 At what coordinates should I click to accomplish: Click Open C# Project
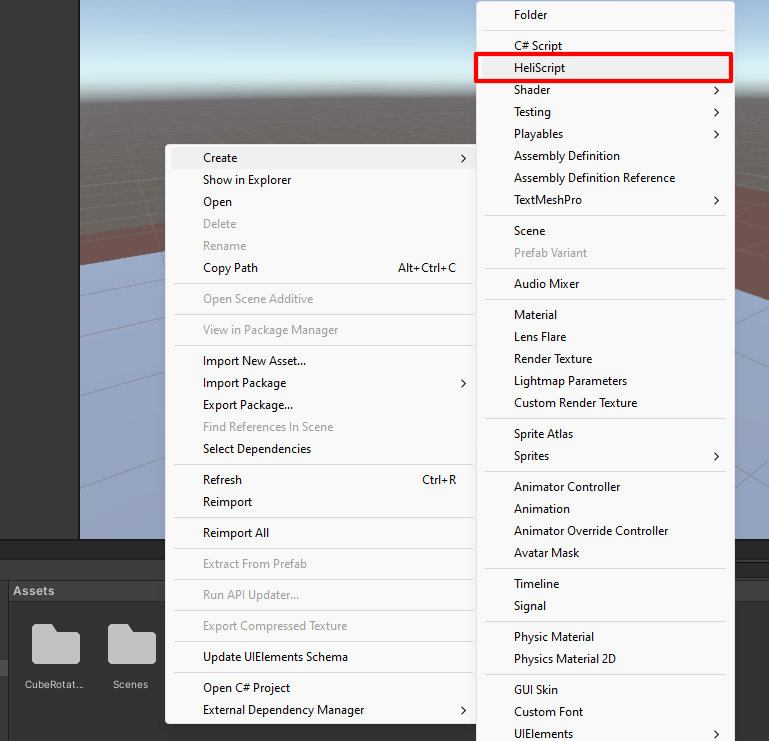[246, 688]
========================================
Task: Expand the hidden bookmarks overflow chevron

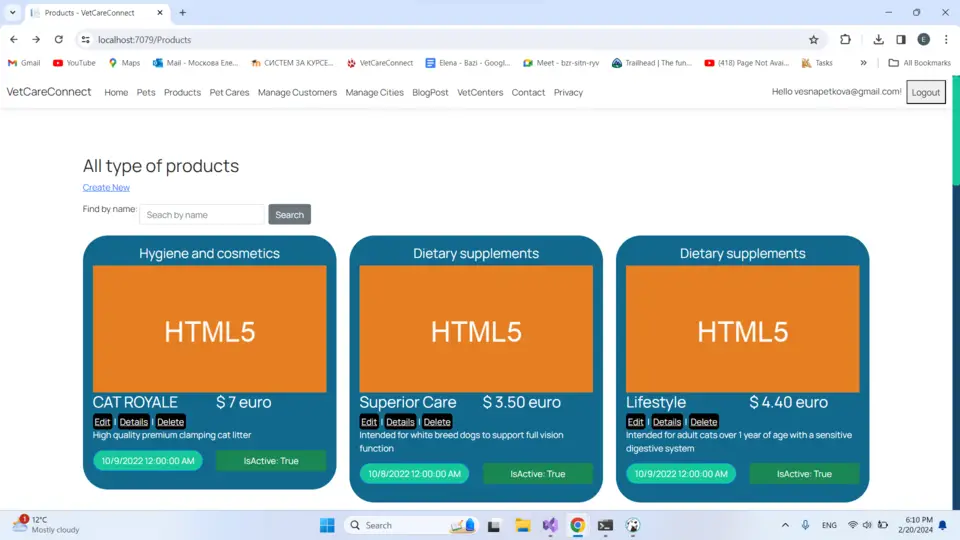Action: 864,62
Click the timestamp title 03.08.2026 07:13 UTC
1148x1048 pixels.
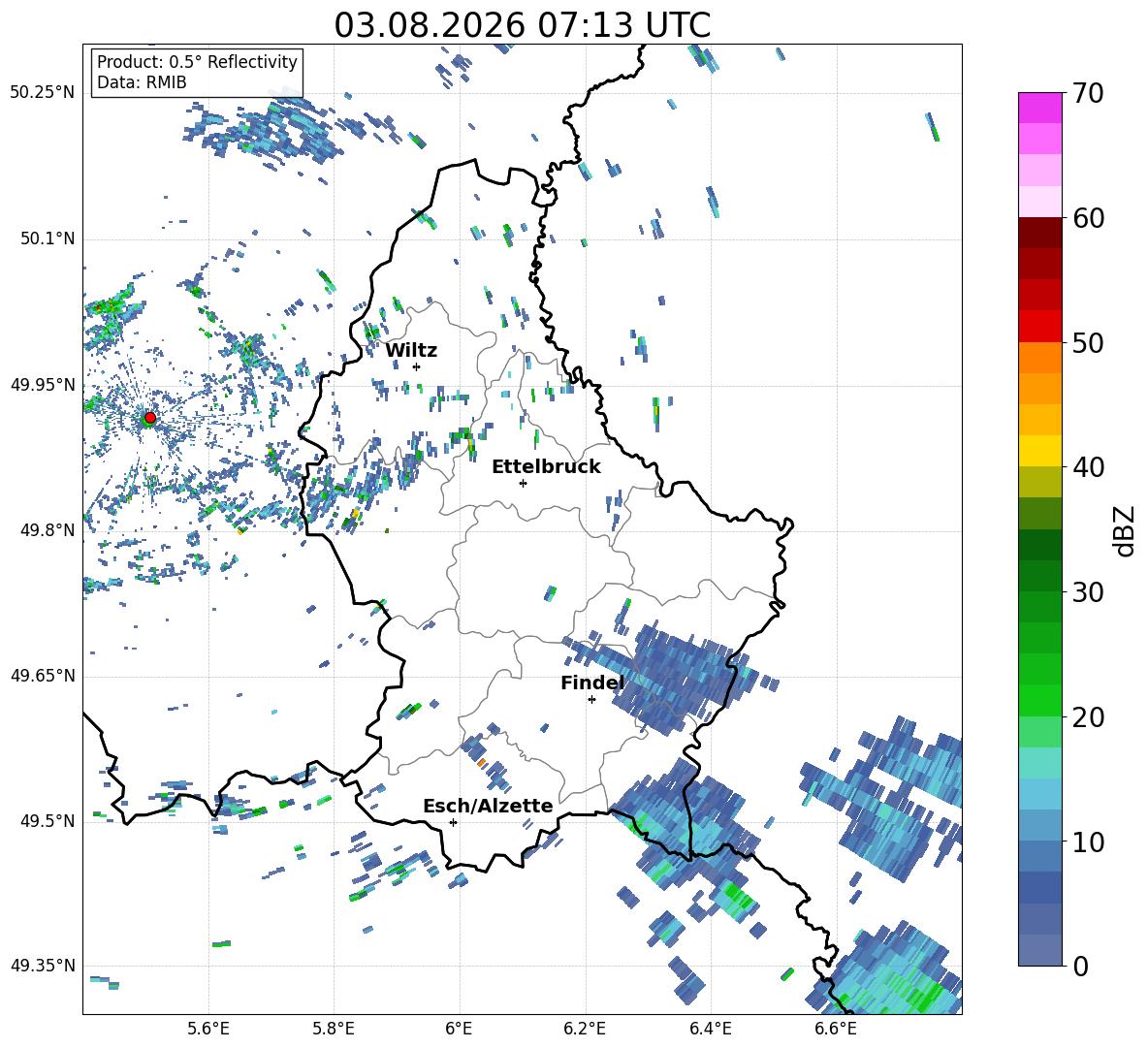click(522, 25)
========================================
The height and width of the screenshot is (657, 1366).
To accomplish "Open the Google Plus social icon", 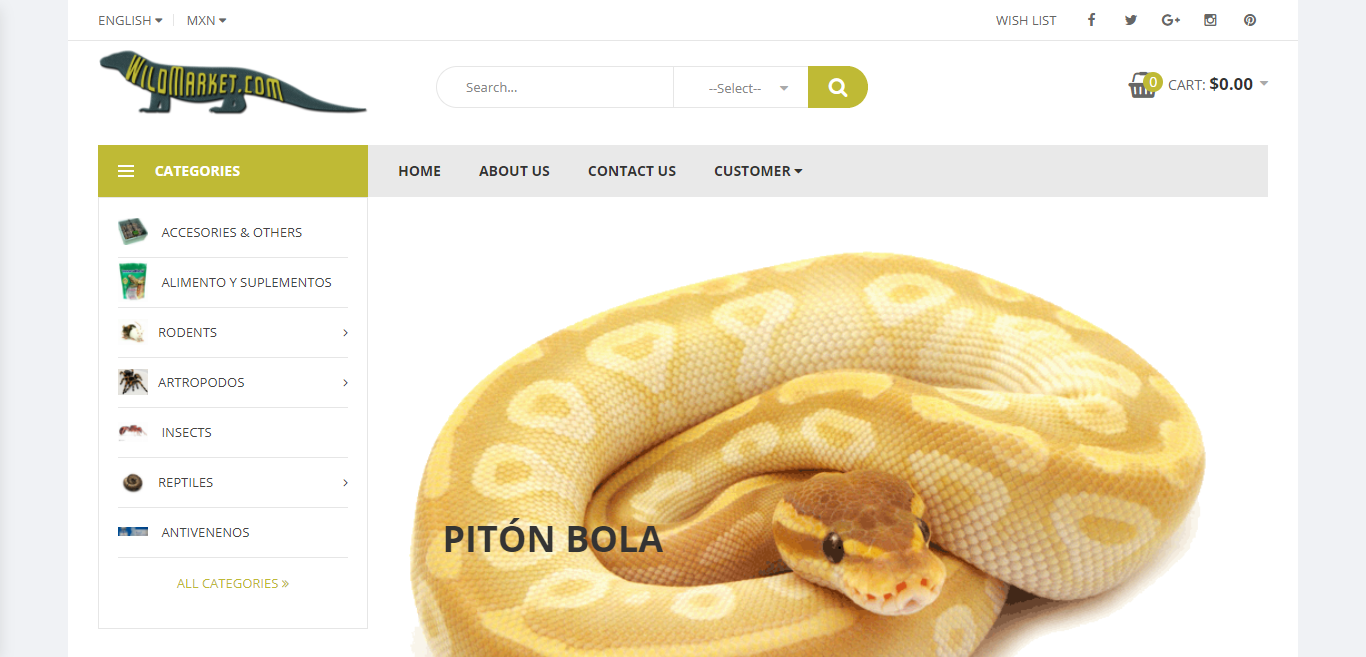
========================================
Leaving out each picture, repeat exactly the lines above from the one that contains "The height and" through the one that contains "the Google Plus".

*Solution to the problem*:
The height and width of the screenshot is (657, 1366).
To accomplish "Open the Google Plus social icon", 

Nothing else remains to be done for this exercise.